▶ **WHAT TO PRODUCE**
Go through the records, and copy each line in which the string "policy" is present.

▶ **DATA FOR ANALYSIS**
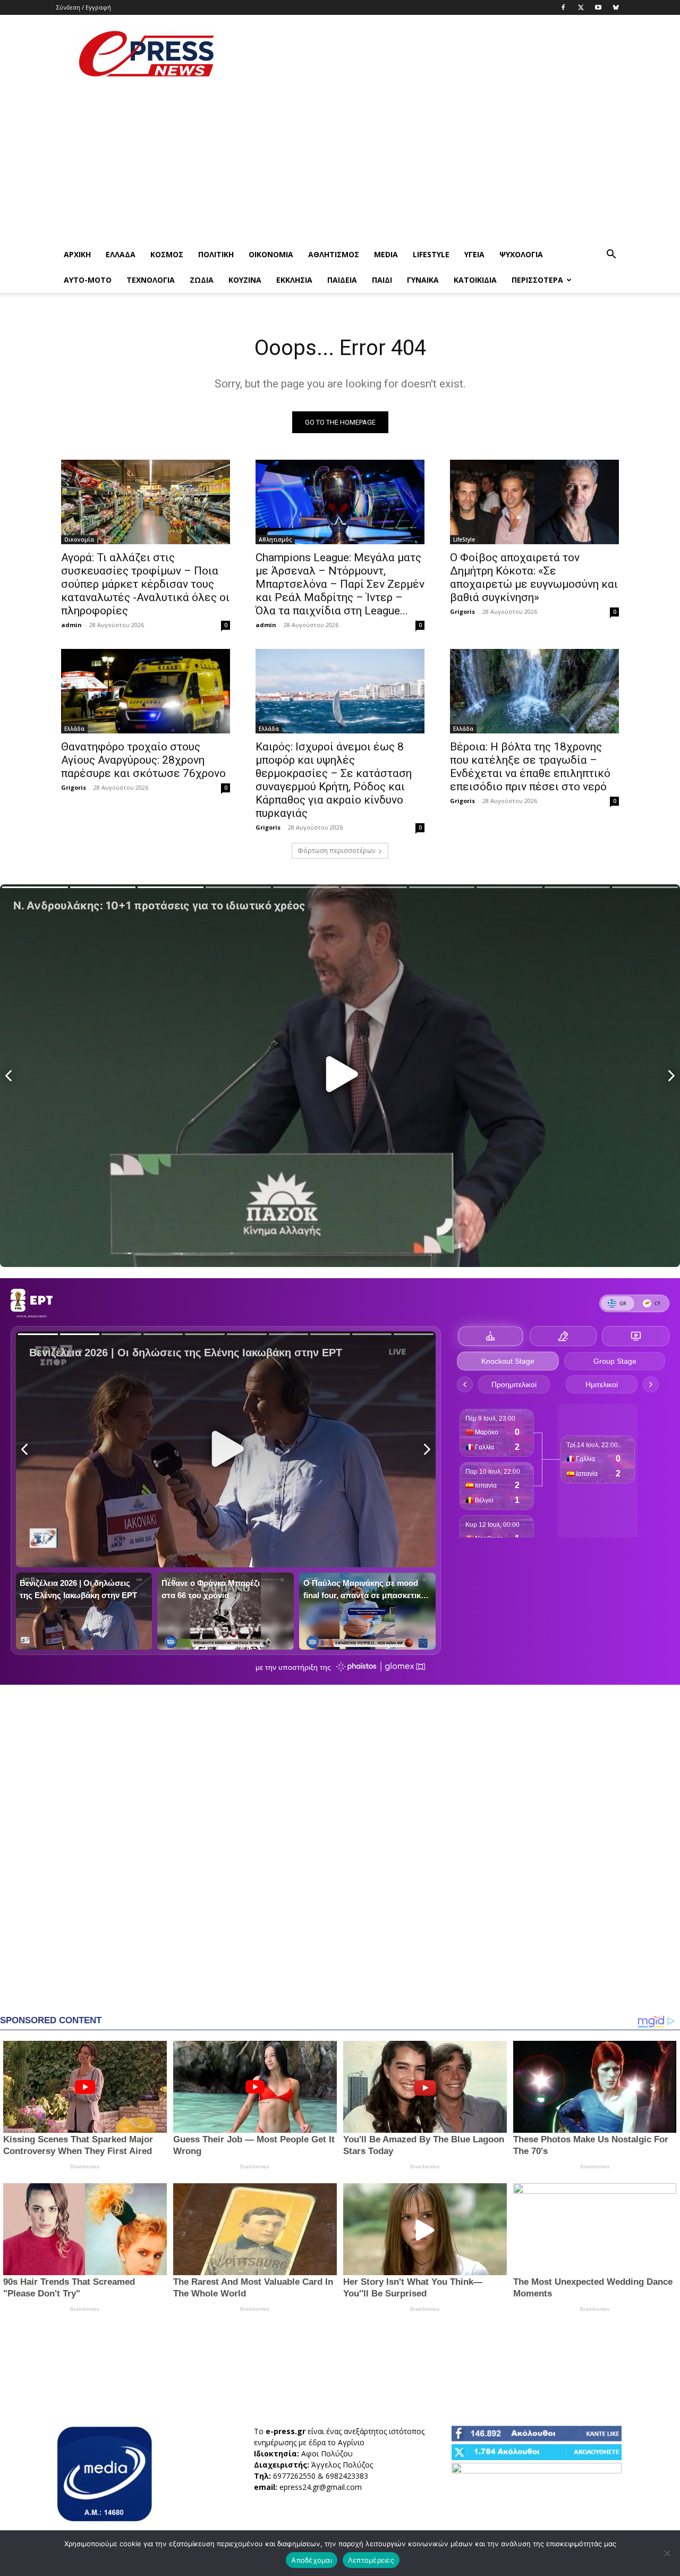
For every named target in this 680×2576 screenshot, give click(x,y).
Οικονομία (271, 254)
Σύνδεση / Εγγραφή (83, 7)
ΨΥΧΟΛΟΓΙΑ (521, 254)
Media (386, 254)
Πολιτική (216, 254)
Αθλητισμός (333, 254)
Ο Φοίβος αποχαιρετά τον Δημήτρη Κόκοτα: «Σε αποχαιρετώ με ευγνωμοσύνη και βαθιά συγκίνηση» (534, 577)
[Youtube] (598, 7)
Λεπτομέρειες (371, 2560)
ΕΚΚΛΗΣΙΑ (294, 280)
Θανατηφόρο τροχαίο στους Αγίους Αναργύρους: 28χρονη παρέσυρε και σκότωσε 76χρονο (143, 760)
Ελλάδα (120, 254)
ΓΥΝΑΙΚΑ (423, 280)
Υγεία (474, 254)
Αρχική (77, 254)
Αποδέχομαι (311, 2560)
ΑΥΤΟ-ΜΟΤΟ (88, 280)
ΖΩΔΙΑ (202, 280)
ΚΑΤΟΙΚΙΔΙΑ (475, 280)
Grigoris (462, 611)
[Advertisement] (430, 54)
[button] (611, 255)
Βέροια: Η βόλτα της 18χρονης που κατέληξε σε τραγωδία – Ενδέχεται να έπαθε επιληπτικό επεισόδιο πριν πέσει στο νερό (530, 766)
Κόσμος (166, 254)
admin (71, 625)
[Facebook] (563, 7)
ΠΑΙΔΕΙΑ (342, 280)
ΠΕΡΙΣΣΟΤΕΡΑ (537, 280)
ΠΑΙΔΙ (382, 280)
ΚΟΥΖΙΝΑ (244, 280)
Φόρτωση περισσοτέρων (336, 850)
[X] (581, 7)
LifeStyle (431, 254)
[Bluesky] (616, 7)
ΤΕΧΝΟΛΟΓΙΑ (150, 280)
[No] (666, 2553)
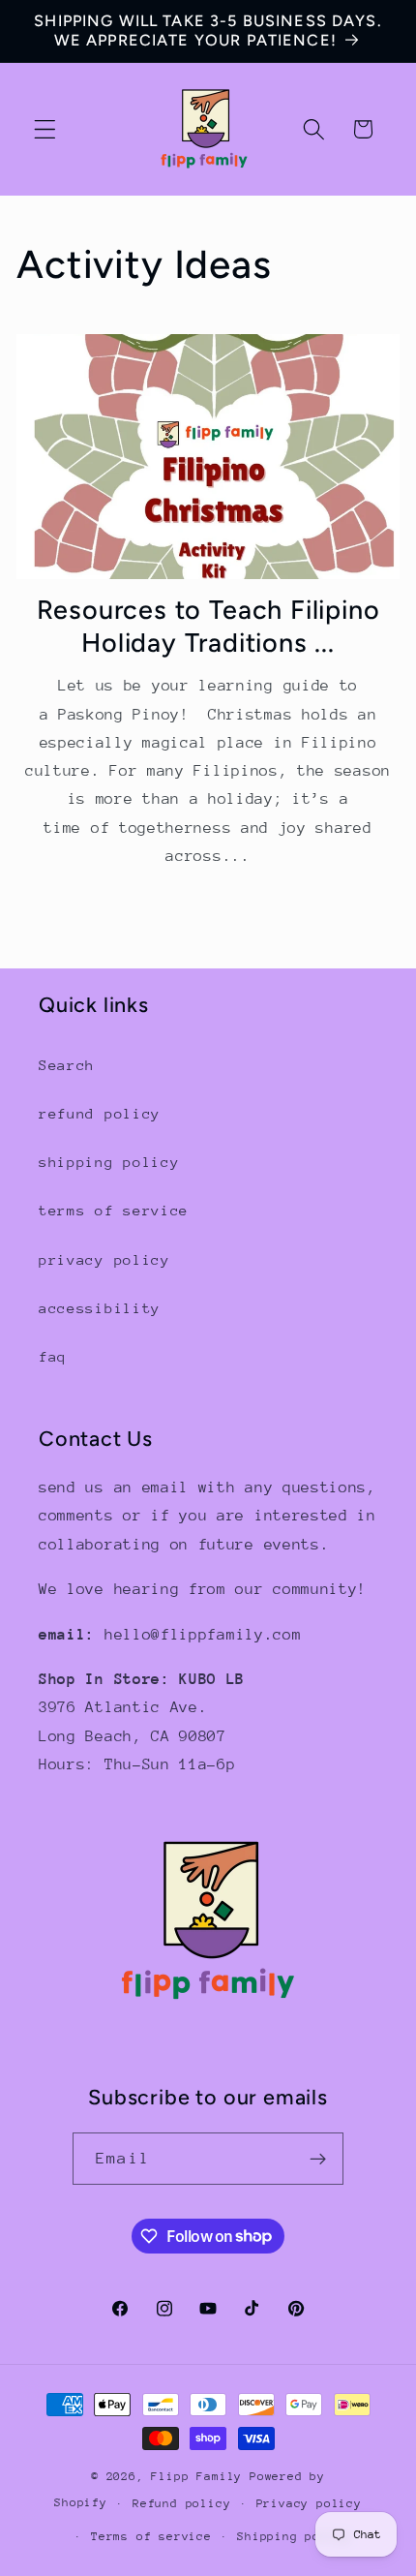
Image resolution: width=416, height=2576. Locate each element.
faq (53, 1356)
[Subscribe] (317, 2158)
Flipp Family (200, 2476)
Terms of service (151, 2536)
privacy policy (104, 1259)
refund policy (100, 1113)
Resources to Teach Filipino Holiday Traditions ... (208, 626)
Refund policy (181, 2503)
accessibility (100, 1308)
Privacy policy (309, 2503)
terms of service (114, 1210)
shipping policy (109, 1161)
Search (67, 1065)
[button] (45, 129)
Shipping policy (293, 2536)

▶ **EXERCISE ANSWER**
privacy policy (104, 1259)
refund policy (100, 1113)
Refund policy (181, 2503)
Privacy policy (309, 2503)
shipping policy (109, 1161)
Shipping policy (293, 2536)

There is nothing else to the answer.